Pourquoi s'engager sur la voie de l'eAchat?

Un vrai show à l'américaine. Le petite société française, Ivalua, a bien grandi et elle le fait savoir. La journée Ivalua On Air, organisée ce mardi à l'UGC Normandie et au Lido, a démontré, outre la réussite du petit éditeur devenu grand, l'intérêt manifeste des acheteurs pour les solutions achats: il y avait bien 500 personnes dans les gradins. Clients Ivalua et prospects, réunis.

Parmi les clients venus témoigner de l'intérêt d'une solution achats, et de celle-ci en particulier, Sylvie Robin Romet, directrice des achats groupe du Crédit Agricole; groupe qui a adopté la plateforme Ivalua en 2006. Une solution grâce à laquelle les achats ont pu "massifier, mutualiser et opérer des synergies" , mais aussi "mieux connaître (leurs) fournisseurs, leurs innovations et leur valeur ajoutée,- car l'outil est aussi une base de données", a souligné la directrice achats. Et d'illustrer:"Quand on n'a pas d'outil, c'est à peine si on n'a pas besoin de demander au fournisseur quel CA il réalise avec nous... Avec l'outil, on a toutes les informations nécessaires, ce qui permet de rationaliser le panel. On a une vision qualitative de nos fournisseurs, mais aussi un meilleur suivi réglementaire et contractuel" . Enfin, l'outil "aide à la mise en place d'une politique RSE".

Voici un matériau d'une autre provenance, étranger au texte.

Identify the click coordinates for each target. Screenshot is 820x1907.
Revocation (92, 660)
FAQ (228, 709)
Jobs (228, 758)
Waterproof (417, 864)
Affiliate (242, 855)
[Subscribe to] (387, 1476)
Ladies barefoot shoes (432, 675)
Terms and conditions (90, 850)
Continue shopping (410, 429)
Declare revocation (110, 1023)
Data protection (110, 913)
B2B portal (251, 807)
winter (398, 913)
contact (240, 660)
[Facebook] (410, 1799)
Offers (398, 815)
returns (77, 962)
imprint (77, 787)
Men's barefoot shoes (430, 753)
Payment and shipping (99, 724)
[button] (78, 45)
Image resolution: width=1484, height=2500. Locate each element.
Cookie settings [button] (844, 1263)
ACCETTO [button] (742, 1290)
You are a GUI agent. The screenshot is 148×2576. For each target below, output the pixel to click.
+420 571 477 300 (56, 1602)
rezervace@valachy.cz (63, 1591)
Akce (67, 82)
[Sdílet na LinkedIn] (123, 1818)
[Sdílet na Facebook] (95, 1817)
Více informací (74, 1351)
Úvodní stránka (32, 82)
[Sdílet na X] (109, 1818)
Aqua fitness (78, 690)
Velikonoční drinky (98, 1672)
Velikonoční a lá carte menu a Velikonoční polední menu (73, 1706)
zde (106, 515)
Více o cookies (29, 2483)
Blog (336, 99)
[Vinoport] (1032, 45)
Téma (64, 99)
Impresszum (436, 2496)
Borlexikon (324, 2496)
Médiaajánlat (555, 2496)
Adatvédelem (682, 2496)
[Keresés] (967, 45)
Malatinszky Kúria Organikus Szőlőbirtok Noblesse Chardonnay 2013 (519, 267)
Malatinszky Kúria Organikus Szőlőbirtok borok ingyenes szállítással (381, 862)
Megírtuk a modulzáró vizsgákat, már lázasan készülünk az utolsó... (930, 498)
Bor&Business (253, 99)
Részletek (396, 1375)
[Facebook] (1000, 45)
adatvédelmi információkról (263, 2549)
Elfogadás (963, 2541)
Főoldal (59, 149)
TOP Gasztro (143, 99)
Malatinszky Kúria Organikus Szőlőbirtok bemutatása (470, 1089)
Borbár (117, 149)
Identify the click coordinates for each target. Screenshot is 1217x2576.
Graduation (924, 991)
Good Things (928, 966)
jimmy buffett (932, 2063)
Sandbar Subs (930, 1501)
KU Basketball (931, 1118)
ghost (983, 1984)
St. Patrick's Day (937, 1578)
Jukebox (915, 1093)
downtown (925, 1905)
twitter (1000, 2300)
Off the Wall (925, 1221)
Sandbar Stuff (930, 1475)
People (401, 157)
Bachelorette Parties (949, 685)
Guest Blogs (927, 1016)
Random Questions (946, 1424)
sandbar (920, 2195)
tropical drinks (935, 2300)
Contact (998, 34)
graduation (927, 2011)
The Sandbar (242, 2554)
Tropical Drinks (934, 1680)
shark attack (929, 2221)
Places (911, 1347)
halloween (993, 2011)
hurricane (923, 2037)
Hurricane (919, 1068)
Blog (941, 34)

Le Crédit Agricole, qui travaille aujourd'hui avec une version "full Web" (la V8 de la plateforme), a posé une limite: "pas plus de 10% de spécifique" . La direction achats a appris de ses erreurs passées: elle a mis la V6 au rencart après "être tombée dans le piège en ayant accepté trop de spécifique. La solution avait été peu déployée car pas adaptée à toutes les entités du groupe. On avait voulu faire plaisir à tout monde", a raconté Sylvie Robin-Romet. "Or c'est un outil pour les acheteurs." Cette fois, elle a opté pour la version standard. "Un outil complet sur étagère pour que chacun puisse faire du pick-up en fonction de ses besoins." Corollaire de ce choix: "À partir du moment où l'on prend du standard, c'est l'outil qui pilote le process".